So I'm *stumped* about a few things and I thought I'd ask the list.
A) How much overhead on a box or protocol can come from using raw
sockets and a ton of bpf?
Example: If I converted a daemon that currently uses classic means to
filter out packets, registering a udp port, turning on a multicast
group, listening on an address - and changed it to just basically
using a bpf filter to do all that instead) - how much is that going to
hurt, nowadays?
Is it faster to execute 17 bpf vm instructions on (nearly) every
packet, or to use all that old stuff?
bpf example for the babel protocol:
https://github.com/dtaht/libv6/blob/master/clients/tabalb/babel.bpf
(the crazy advantage of this idea is that I can better measure actual
packet loss, crc failures, wifi retries, etc, due to corruption,
across an entire wifi network)
B) Are there any means of easily abstracting deeper protocol
processing into a higher level grammar, better than tcpdump? I found
one tool, that I like conceptually - for deeply decoding a protocol -
https://github.com/grg/parser-gen/blob/master/README.parse-graphs.md
(which I got from the *excellent* paper:
http://yuba.stanford.edu/~nickm/papers/ancs48-gibb.pdf )
...but it just outputs verilog at the moment.

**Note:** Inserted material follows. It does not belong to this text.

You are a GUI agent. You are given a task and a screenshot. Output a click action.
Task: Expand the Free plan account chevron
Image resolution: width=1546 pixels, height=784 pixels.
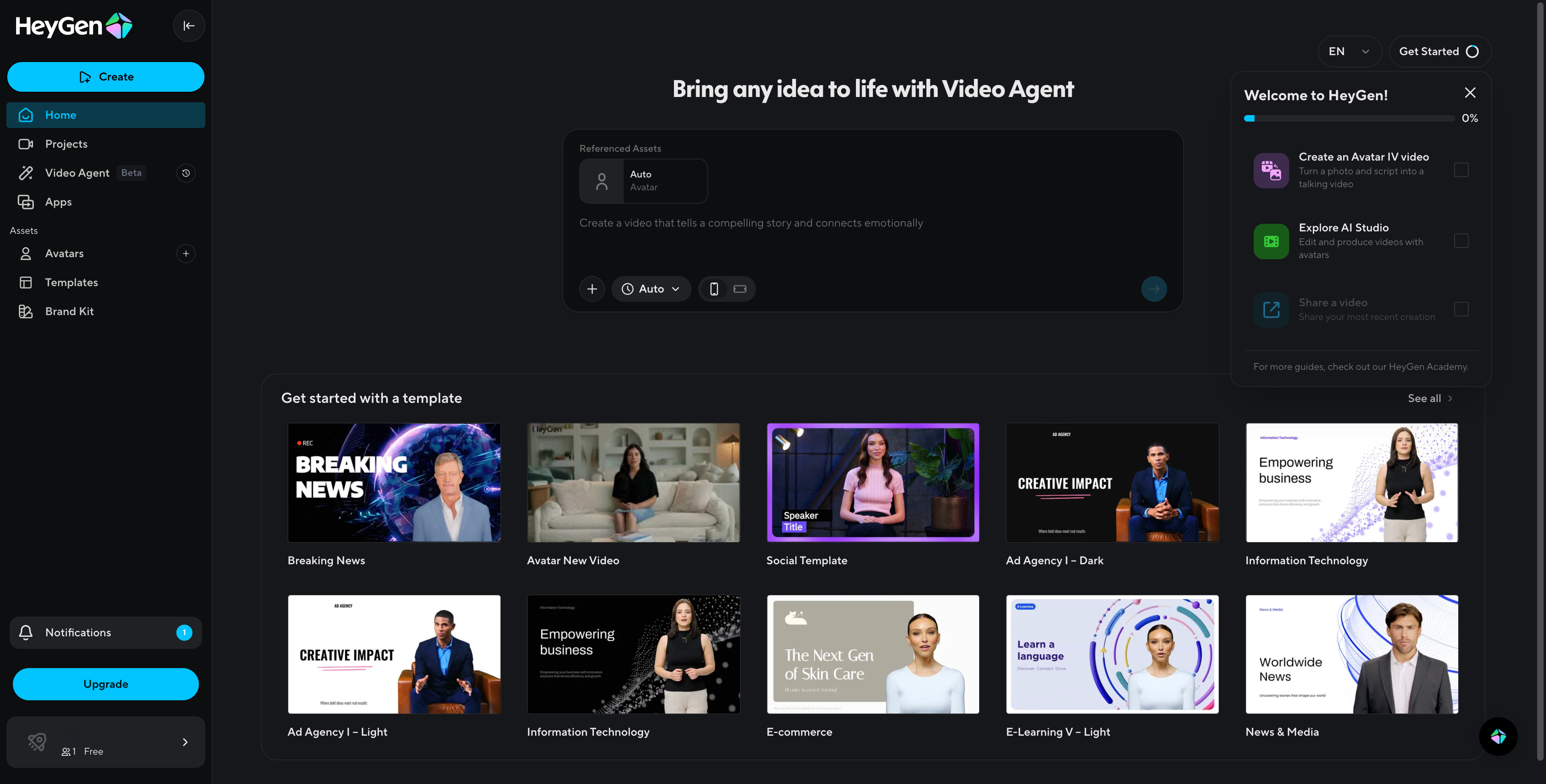(x=185, y=742)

When I (as an example), look over the hand written parser for babeld's
(mere) 13 messages, I really, really want to be somewhere else. (and
it's a pretty good parser!)
That sort of processing does not seem amiable to a peg or bnf grammar
(but see above grammar and/or examples), and yet I'd really like to be
writing things that are provably correct and robust... that compile
down to something really efficient... quickly... with minimal
thought... that hopefully someone else has already written!

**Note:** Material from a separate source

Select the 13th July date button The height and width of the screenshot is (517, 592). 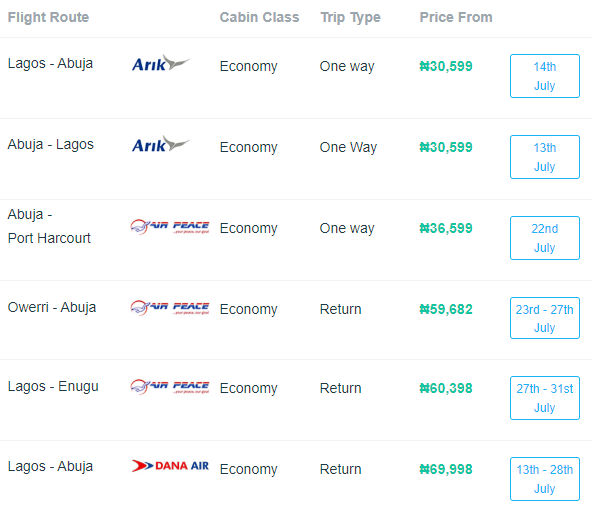coord(545,157)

(babel's parser is *nothing* compared to looking at the mac80211 headers)
I've googled, and thunk, and maybe I'm merely asking the wrong
questions, and "the packet analysis tool to end all tools" already
exists?
C) Are vendors like mellonox or others doing network offloads parsing
bpf or ebpf directly yet?
--
Dave Täht
Let's go make home routers and wifi faster! With better software!
http://blog.cerowrt.org
^ permalink raw reply [flat|nested] 9+ messages in thread
* Re: [Bloat] high speed packet and protocol processing in userspace?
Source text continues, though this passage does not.